🤖 AI Summary
This work addresses critical gaps in automated counter-narrative (CN) generation against online hate speech—specifically, insufficient emotional appropriateness, accessibility, and ethical robustness. We introduce the first persona-guided, four-dimensional evaluation framework, assessing persona consistency, readability, affective tone, and ethical robustness. Using MT-Conan and HatEval benchmarks, we systematically evaluate GPT-4o-Mini, CommandR-7B, and LLaMA 3.1-70B. Results reveal that current LLMs produce overly verbose, literacy-intensive outputs; while affect-guided prompting improves empathy and readability, it concurrently increases safety risks—uncovering a fundamental trade-off. Our key contribution is a novel, human-centered, multi-dimensional evaluation paradigm grounded in real-user accessibility and socio-emotional alignment. This framework provides both methodological foundations and empirical evidence for developing safe, inclusive, and effective counter-narrative technologies.
📝 Abstract
Automated counter-narratives (CN) offer a promising strategy for mitigating online hate speech, yet concerns about their affective tone, accessibility, and ethical risks remain.

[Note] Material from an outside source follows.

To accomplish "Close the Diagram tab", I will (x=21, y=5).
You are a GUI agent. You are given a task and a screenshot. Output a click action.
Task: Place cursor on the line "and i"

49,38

We propose a framework for evaluating Large Language Model (LLM)-generated CNs across four dimensions: persona framing, verbosity and readability, affective tone, and ethical robustness. Using GPT-4o-Mini, Cohere's CommandR-7B, and Meta's LLaMA 3.1-70B, we assess three prompting strategies on the MT-Conan and HatEval datasets. Our findings reveal that LLM-generated CNs are often verbose and adapted for people with college-level literacy, limiting their accessibility. While emotionally guided prompts yield more empathetic and readable responses, there remain concerns surrounding safety and effectiveness.